ABOUT THIS TASK: Filter the records below down to lines containing "will".

DATA RECORDS START

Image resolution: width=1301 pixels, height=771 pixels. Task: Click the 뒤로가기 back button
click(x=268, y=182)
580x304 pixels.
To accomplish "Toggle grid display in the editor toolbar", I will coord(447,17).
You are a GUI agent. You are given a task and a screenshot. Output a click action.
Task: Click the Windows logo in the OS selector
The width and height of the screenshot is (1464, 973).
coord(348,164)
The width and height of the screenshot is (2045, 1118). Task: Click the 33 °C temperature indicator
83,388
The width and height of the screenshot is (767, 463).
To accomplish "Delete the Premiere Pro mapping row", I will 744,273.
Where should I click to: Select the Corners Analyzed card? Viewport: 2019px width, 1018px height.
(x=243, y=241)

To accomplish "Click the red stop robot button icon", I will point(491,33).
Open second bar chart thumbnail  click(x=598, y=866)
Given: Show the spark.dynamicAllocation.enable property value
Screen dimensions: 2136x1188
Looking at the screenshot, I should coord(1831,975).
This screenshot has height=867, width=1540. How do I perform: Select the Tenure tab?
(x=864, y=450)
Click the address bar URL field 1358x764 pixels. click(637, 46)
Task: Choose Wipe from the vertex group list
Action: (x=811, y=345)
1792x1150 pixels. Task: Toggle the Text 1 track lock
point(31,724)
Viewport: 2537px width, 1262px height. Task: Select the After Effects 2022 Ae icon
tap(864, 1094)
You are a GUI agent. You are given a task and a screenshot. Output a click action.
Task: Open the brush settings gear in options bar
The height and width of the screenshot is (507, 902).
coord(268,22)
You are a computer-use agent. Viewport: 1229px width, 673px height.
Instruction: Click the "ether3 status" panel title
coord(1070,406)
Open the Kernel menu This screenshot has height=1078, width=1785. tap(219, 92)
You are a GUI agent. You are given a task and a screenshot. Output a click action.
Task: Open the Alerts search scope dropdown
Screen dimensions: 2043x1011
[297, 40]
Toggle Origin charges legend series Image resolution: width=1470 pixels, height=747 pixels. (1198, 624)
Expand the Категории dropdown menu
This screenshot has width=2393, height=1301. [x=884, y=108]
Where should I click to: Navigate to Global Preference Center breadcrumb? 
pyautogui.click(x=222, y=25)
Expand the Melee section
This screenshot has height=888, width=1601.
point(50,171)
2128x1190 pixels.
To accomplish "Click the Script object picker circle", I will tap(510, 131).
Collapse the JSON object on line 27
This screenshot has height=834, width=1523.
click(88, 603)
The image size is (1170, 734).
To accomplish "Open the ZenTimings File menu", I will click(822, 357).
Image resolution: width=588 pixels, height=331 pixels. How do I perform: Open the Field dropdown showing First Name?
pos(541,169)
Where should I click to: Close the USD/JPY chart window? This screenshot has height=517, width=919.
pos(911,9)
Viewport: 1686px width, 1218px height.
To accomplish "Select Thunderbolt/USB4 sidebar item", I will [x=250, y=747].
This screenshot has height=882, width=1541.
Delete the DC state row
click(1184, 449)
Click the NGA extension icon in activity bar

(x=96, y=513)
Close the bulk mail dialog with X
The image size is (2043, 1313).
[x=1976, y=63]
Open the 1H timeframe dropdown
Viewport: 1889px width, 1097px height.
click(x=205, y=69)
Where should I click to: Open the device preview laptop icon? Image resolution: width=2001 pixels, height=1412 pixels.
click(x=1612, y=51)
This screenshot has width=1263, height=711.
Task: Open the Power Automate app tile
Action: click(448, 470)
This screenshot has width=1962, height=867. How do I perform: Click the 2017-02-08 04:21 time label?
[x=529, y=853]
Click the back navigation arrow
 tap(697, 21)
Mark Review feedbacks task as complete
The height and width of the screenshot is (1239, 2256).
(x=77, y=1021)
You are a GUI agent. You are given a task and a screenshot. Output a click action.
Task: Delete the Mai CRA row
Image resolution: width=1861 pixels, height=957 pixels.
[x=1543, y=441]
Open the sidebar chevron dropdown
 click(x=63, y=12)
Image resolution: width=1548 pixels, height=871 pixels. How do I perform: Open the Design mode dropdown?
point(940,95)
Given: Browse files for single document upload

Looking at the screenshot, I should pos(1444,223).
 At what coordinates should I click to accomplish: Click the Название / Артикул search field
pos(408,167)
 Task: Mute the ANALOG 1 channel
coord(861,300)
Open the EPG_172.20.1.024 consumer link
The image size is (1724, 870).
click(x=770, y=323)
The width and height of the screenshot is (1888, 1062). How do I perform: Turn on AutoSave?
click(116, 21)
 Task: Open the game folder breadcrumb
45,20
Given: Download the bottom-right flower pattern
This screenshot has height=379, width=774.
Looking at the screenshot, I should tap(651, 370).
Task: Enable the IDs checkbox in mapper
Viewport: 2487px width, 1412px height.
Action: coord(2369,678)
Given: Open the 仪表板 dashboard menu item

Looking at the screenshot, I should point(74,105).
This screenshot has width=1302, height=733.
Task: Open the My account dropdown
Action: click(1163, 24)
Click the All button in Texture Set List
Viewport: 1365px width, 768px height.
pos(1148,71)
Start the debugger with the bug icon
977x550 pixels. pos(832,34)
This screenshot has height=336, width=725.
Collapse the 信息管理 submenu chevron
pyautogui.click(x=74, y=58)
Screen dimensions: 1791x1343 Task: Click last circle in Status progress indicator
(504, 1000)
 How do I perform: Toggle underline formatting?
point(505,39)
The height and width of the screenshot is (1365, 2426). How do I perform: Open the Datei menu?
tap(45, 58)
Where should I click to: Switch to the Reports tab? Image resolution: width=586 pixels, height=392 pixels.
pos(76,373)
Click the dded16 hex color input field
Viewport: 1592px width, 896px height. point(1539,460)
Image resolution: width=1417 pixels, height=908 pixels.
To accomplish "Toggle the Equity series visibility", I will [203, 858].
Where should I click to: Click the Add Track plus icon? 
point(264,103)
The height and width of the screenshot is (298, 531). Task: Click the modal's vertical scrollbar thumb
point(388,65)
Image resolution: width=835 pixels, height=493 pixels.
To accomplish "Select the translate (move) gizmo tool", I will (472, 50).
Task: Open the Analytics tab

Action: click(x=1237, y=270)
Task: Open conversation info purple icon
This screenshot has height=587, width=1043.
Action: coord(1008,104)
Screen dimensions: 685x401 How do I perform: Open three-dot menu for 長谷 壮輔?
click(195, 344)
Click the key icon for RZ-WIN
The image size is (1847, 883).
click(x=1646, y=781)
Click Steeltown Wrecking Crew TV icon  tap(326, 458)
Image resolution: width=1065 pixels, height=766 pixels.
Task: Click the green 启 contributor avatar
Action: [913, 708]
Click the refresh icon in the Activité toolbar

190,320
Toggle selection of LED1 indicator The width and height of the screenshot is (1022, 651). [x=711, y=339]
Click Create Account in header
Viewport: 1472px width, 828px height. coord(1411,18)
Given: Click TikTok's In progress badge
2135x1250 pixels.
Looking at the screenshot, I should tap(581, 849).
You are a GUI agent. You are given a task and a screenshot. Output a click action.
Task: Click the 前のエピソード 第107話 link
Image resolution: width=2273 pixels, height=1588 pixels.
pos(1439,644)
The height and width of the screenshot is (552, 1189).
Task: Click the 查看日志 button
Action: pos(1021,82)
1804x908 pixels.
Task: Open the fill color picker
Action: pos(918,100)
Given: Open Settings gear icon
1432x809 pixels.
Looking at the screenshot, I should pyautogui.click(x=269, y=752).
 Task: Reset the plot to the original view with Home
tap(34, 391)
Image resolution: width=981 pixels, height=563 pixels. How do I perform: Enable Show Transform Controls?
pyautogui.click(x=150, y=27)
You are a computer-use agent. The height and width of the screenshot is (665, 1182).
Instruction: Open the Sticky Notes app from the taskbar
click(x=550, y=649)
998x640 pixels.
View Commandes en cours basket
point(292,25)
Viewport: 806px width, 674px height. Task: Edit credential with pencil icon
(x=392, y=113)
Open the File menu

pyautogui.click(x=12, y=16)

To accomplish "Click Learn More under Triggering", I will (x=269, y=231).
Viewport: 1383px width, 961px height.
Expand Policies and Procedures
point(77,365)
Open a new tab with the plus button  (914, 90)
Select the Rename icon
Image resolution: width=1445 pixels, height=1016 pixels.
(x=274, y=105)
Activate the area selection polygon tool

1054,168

DATA RECORDS END

TASK RESULT:
To accomplish "Toggle grid display in the editor toolbar", I will coord(447,17).
To accomplish "Delete the Premiere Pro mapping row", I will 744,273.
To accomplish "Click the red stop robot button icon", I will point(491,33).
To accomplish "Click the Script object picker circle", I will tap(510, 131).
To accomplish "Open the ZenTimings File menu", I will click(822, 357).
To accomplish "Select Thunderbolt/USB4 sidebar item", I will [x=250, y=747].
To accomplish "Toggle the Equity series visibility", I will [203, 858].
To accomplish "Select the translate (move) gizmo tool", I will (472, 50).
To accomplish "Click Learn More under Triggering", I will (x=269, y=231).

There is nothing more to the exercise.